Eu o vejo descendo a pé

A sempre velha Rua de Nazaré...

Os velhos prédios, as velhas pedras

Acenam pra ele no passar infindo.

Leva à mão direita

Um guarda-chuva negro, grande

E pontudo...

Na mão esquerda uma pasta

(que ao poeta nada basta).

Na mão direita seu guarda-chuva

(guarda-preces, guarda-dores, guarda-escárnios),

tal qual bengala, margeia a beira,

feia, fria e dura beira de calçada,

como se escrevesse, como se traçasse,

nela e com ela, uma outra linha,

paralela, imaginária...

ponteando o seu passar.

Nauro desce a Praia Grande.

Seu corpo é um grande copo,

Corpo translúcido, brilhante,

Cabendo no fluxo de um líquido

Profuso que cai no vazio vazante

Do continente, conteúdo que espuma

Da cabeça aos pés e se banha no rio

Do temporário, que o espera sobre

As mesmas mesas dos mesmos bares,

Refúgio presente, pleno sacrário

De tudo que sorve a dor e proclama

Suas relíquias no objeto incendiário.

 

Vejo daqui, desta sacada,

Bem de cima, bem do alto,

Tua cabeça descampada.

Vejo da sacada deste velho casarão.

Tua cabeça é como um vão.

A tua sombra perene,

teus versos enchendo a rua,

subindo aos ares, lambendo o chão,

onde correm passos que varrem

a paisagem, paisagem solene

das pedras que dormem nuas.

Silêncio, silêncio meu poeta!

Estou afeito a curtir pensamentos

Que escrevem mãos caladas.

Vago também pelos vales e valas,

Pelas vagas onde ecoam os berros

De tua voz grave e trágica.

Ecoa no espaço azul do sereno,

Vige ainda no tempo o teu dito.

Oh! poeta, que me ofusca!

 

Oh! tu, poeta, és quase adivinho,

És quase profeta na encruzilhada.

 

Tua fala, teu andar desconcertante,

Teu acuro com a essência da palavra,

Prisão ferrenha, destino amargo

e porto incandescente.

Em teu ombro carregas, cansado,

o altar de Apolo.

Mesmo assim, celebras Dionísio.

 

Oh! tu, amena criatura!
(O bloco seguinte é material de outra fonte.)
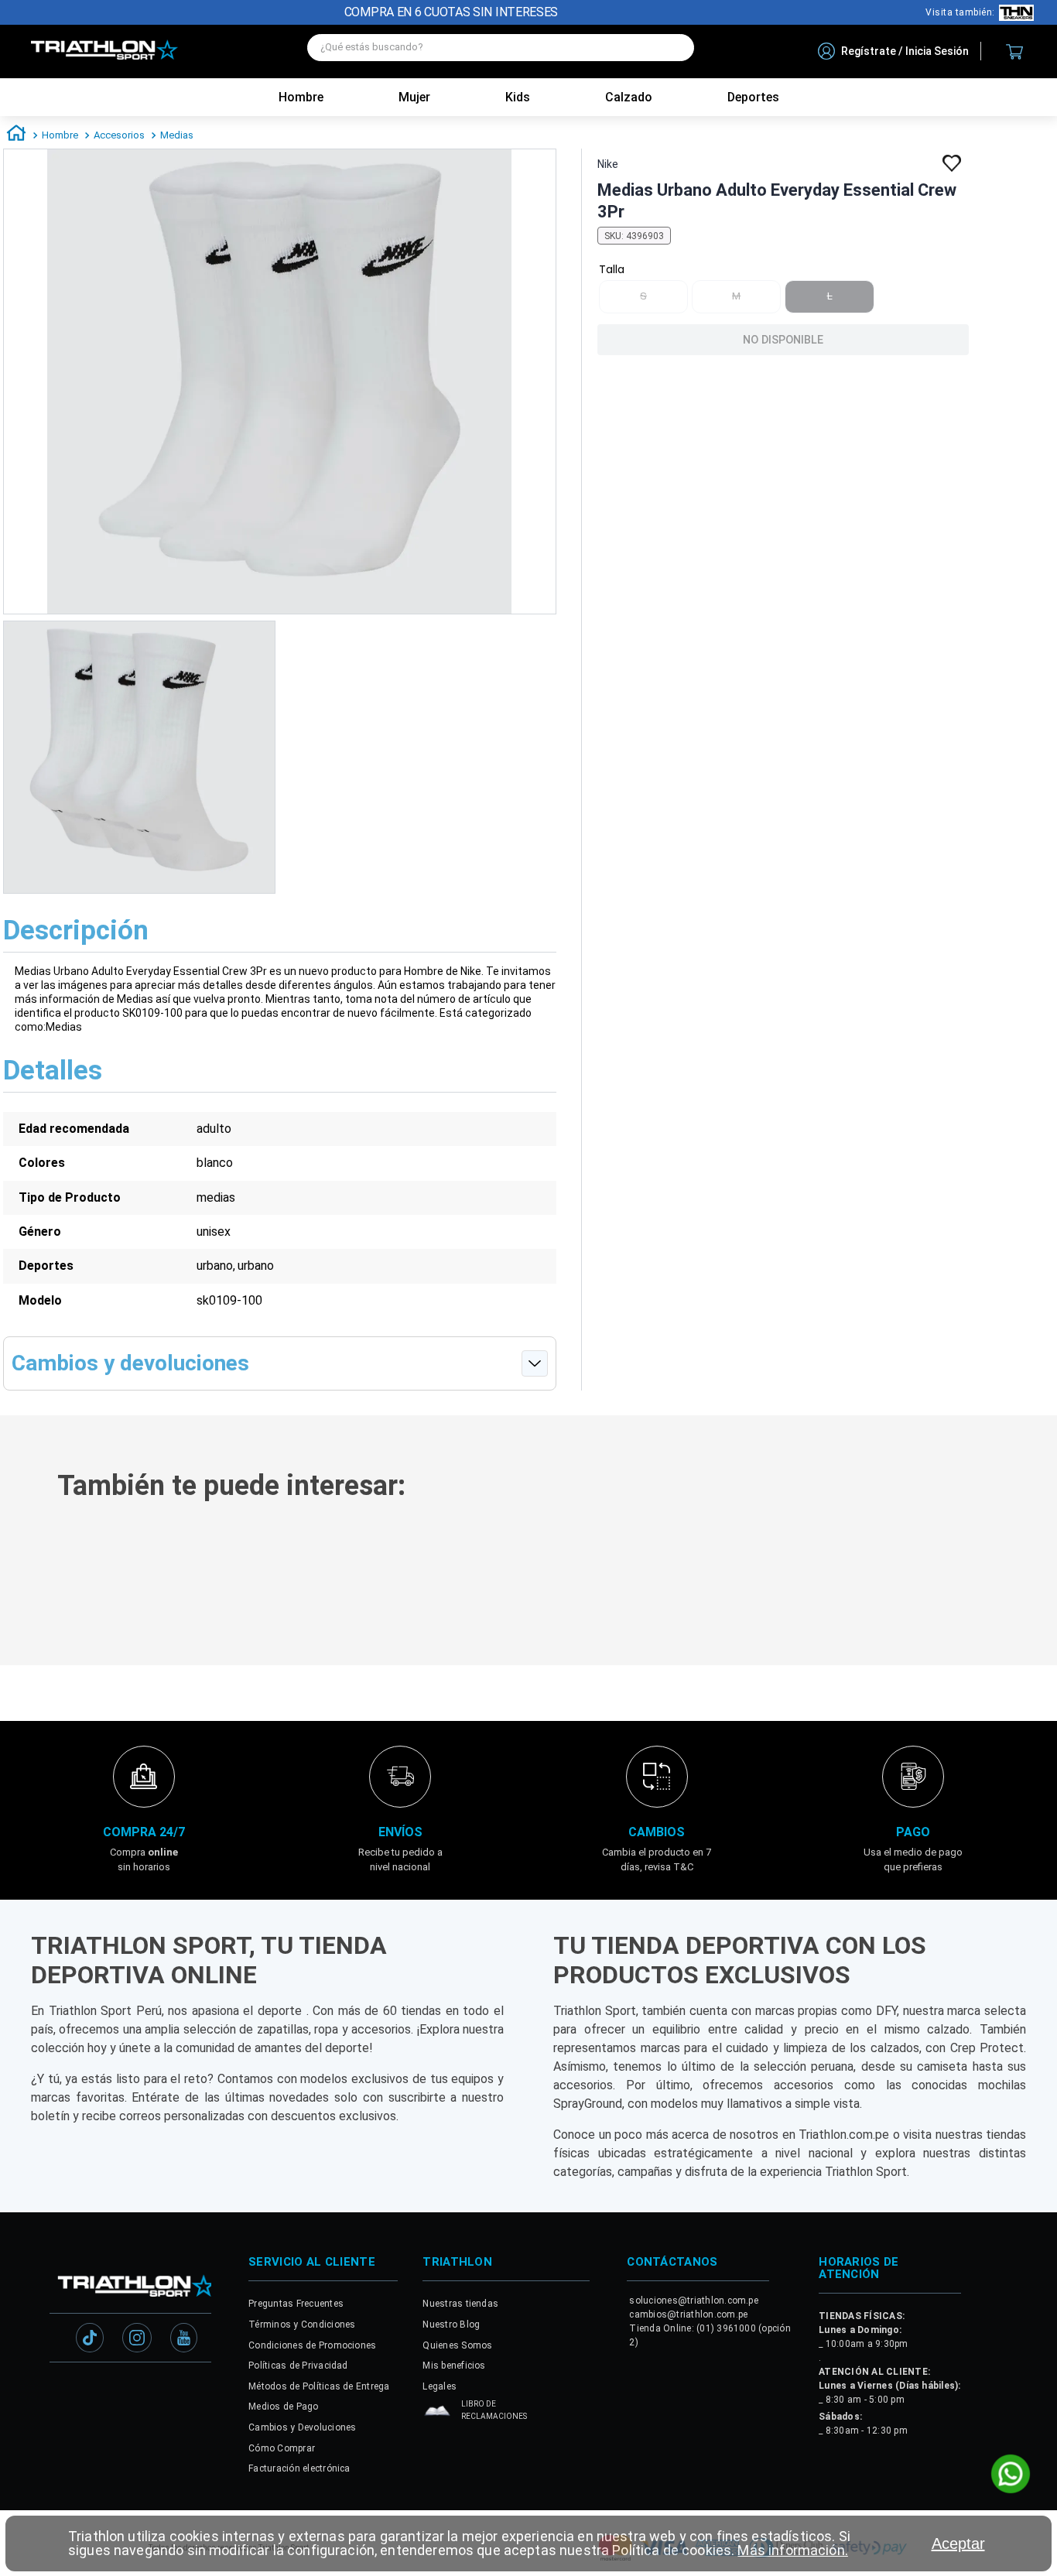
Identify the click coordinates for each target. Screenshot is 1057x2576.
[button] (213, 1615)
Solitário ser

Que transita nossas ruas escuras,

Confiscando as posses desse sítio falido,

Confundindo-se à fauna efêmera

Das desvanecidas multidões,

Que, pouco a pouco, sucumbem

à dilaceração furiosa do teu logos,

semente negra que se espalha

sob os restos de tudo que jaz,

perfumando com ácido aroma

nossa triste e perpétua mortalha.

 

Dentro de ti, de tua pasta,

Não sei o que carregas.

(Talvez carregue mágoas!)

Talvez nela guardes poemas novos,

poemas velhos, poesias enjauladas...

Na tua pasta (ó, meu poeta!) só cabe a tua alma.

Há pouco espaço para o ser que não és.

 

Assim vai, descendo o poeta, sempre a pé,

A mais que velha Rua de Nazaré.

 

Poeta nefasto, poeta nefando...

Música trágica tocando ao fundo,

Qual trilha sonora do meu desencanto.

Uma criatura qualquer, filha das ruas,

Passante sem rumo, o saúda com palavras

Que, à distância, não as ouço dizer,

 

Vai, rua abaixo, o poeta... sismo ambulante.

 

Dele saem gotas frias de suor,

Banhando sua carne inquieta,

Sua magnitude metafísica.

Poeta malvisto, mas poeta que se guarda.

Poeta sem lugar, posto que abarca

O tudo e o nada.

 

São Luís é pequena... São Luís é parca...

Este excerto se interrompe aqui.